Long story short, the KA has made me enjoy making bread and improved the final product immeasurably. I was always falling short on the kneading time, ending up with bread flavored bricks. I also can't emphasize enough the importance of bread flour and/or vital wheat gluten or some sort of dough enhancer. They're relatively cheap and will allow the home baker to produce bakery quality bread just about every time.
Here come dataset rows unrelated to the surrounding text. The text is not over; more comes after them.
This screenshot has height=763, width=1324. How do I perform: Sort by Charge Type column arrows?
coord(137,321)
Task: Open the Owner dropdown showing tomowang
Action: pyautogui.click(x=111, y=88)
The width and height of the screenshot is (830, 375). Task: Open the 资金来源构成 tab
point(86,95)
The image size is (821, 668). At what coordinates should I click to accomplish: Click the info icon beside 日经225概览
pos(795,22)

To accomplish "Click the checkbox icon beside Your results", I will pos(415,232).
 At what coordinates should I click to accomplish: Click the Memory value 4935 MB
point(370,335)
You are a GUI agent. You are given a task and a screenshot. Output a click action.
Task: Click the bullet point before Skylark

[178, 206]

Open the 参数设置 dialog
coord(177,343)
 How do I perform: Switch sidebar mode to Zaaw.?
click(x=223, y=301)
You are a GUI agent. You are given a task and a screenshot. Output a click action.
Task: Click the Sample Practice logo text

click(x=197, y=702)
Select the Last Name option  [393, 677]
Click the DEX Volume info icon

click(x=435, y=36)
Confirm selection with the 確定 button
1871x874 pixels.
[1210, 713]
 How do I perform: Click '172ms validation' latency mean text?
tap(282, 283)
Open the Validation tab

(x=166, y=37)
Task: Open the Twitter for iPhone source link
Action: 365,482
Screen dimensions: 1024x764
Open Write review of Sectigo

**One thing I forgot to add, if you live in a city or anywhere that the municipal water treatment uses chlorine, *USE FILTERED OR BOTTLED WATER. *

I heard this tip on Alton Brown's show, and the switch made all the difference. Here in DC sometimes the tap water literally smells like pool water, and will kill yeast almost instantly.


----------



## supercenterchef

thanks for the reply...will give it a go!


----------



## jord hawkins

Mdboatbum - I've never had a problem using tap water that has residual chlorine in it with any yeast recipes including making wine and beer.  If you're concerned just put the water for a recipe in a glass and let it sit for an hour and the chlorine will dissipate.


----------



## smoking b

I just found the bread section today & decided to give this recipe a try. I have never baked a loaf of bread in my life, let alone made one from scratch, so I figured this would be the first of many failures during the learning process. I am happy to report though that for some reason - - - - - - - - - it turned out great!!!  
	

	
	
		
		



		
			






    I ate half of one loaf as soon as it came out of the oven - I couldn't stop! LOL  Thank you very much for sharing this recipe Roller! I am really glad I joined this forum :-)


----------



## linguica

Bearcarver said:


> I'm kinda partial to the Cashew Butter I make that same way.  Expensive though !!!
> 
> Sometimes I add a little oil to it.
> 
> Bear


X2  Everyone should make a batch of cashew butter at least once. Expensive...yes, the taste is unforgettable. I also add additional oil.


----------



## mdboatbum

Sorry to revive this thread yet again, but as it does seem to contain a lot of info on this extremely versatile recipe, I figured it should live on. I did a little experiment today with the exact dough recipe highlighted in this thread (with the addition of 2 TB of Vital Wheat Gluten as a dough conditioner and I used melted butter instead of oil). I made croissants. I made the full recipe and laminated it (5 turns) with a pound of butter in a 12"x12" square. (Google "laminating croissant dough", that's what I did) It was a HUGE pain in the butt, and took me the better part of the day, but it WAS SO WORTH IT!! I Made 1 dozen plain and 2 dozen with a chocolate marzipan filling consisting of 1TB of marzipan and 7 or 8 dark chocolate chips. Formed into croissants, brushed with an egg wash and baked at 375˚ for 25 minutes. The plain ones were quite good, in fact my wife insisted we make club sandwiches with them for dinner. The chocolate marzipan ones were absolutely incredible. I'm talking life changing, buy a beret and start talking with an accent kind of incredible. Crispy, flaky, chewy, rich and subtly sweet all at the same time. I'm not kidding, they were A M A Z I N G. And I'm not bragging, I'm chalking it all up to this dough recipe and beginner's luck. But seriously, try it, you won't believe how this simple dough easily transforms itself into one of the most feared bakery items there is. Your family will be amazed. And really it's not all that hard, it just takes some time. (sorry for the bad picture, my camera is on temporary assignment with a friend, phone was all I had)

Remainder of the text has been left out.